A concerned woman came into my room once and asked me why I was in the crazy hall.
"It takes time to turn crazy, lady. Come back in four minutes!"
~
"How long has she been like this?" The woman whispered to the doctor, even though the girl inside couldn't hear them. Alice, the woman believed the girl's name to be, although the girl couldn't claim it. Alice had named everyone but herself. Her obsession with fairy-tales had inspired the social worker to call her Alice. Through the two-way mirror, the doctor and woman could see Alice chatting to the corner of the room and with the way she was moving her hands around, seemed to be having a heated conversation with... whatever was in there with her.
"Since she arrived and her parents say before that. They think she caught amnesia and her dyslexia and synthesis took over the right side of her brain. The left side was far too damaged to help her think clearly, we believe."
"She told me that it took time to get her to this state."
"Ma'am, she doesn't even know her own name, much less what to tell people about her level of craze." The doctor smiled the Doctor Smile and the social worker shivered noticeably. "We'll call you if she gets out of hand. But other than her main problems, she's not that bad of a patient."
~
"Not bad, not bad, not bad," Timothy relayed to back to me.
"Of course I'm not bad," I twirled my fingers around the fresh, white cotton hospital gown. In a few hours, it would be torn to shreds and the only thing it would be good for was bandages when I cut my feet on the nails sticking out of the floorboards. The party was coming and even though I shout no room, they make room. They always make room, with their clean hands and white faces, sparkling with delight like the pale moon I couldn't remember.
"I'm just turning crazy."
"You're not crazy. You're just misunderstood." I growled at the door and flipped it the bird.

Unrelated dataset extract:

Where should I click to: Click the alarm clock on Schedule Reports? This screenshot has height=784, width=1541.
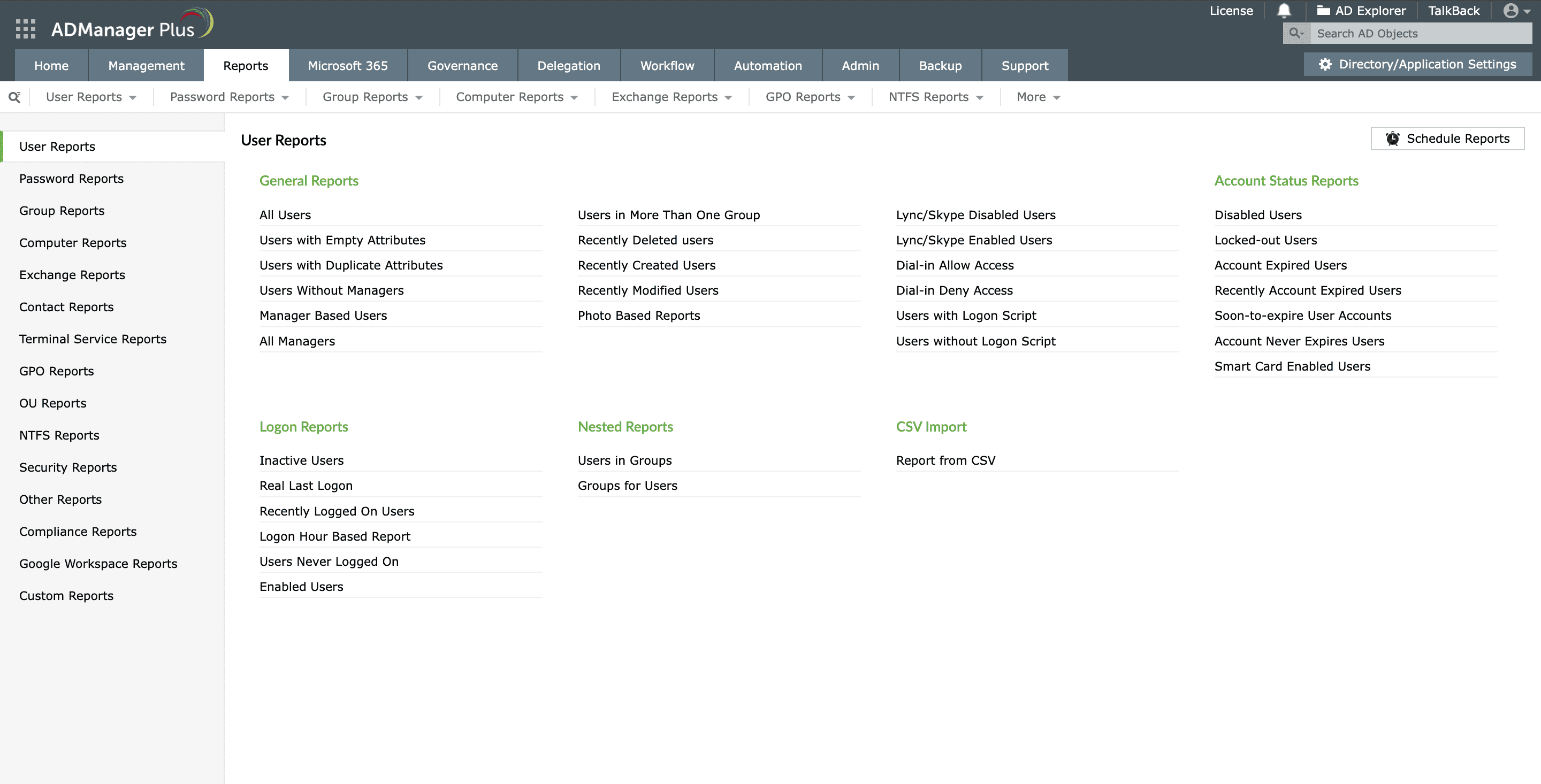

"Shut up, Timothy. You don't know what you're talking about."
"I know what you know."
"The hell you do."
"You shouldn't curse so much. It makes you look ignorant."
"Who's going to see me?" Timothy was silent after my remark. I grinned with pleasure. If only Timothy knew why I was really here. I remembered once an author on television had said that the best stories come from those who live in the story's environment.
They would really dub me crazy if they knew I wasn't really crazy. I'd been in this place for the past two years all in the name of my publisher, who thought the first draft didn't have enough passion. After hearing this, I locked myself up, thought of my least favorite number to become my favorite, and read Alice In Wonderland over three-hundred times. So day by day, I'd printed page after page out into my brain, letting the words spill out as the doctors drugged me up. A few more months and I'd let up on the craze, showing them I really had changed for the better.
It takes time turning crazy, though.
Multiple personalities are entertaining. Even more entertaining to write about.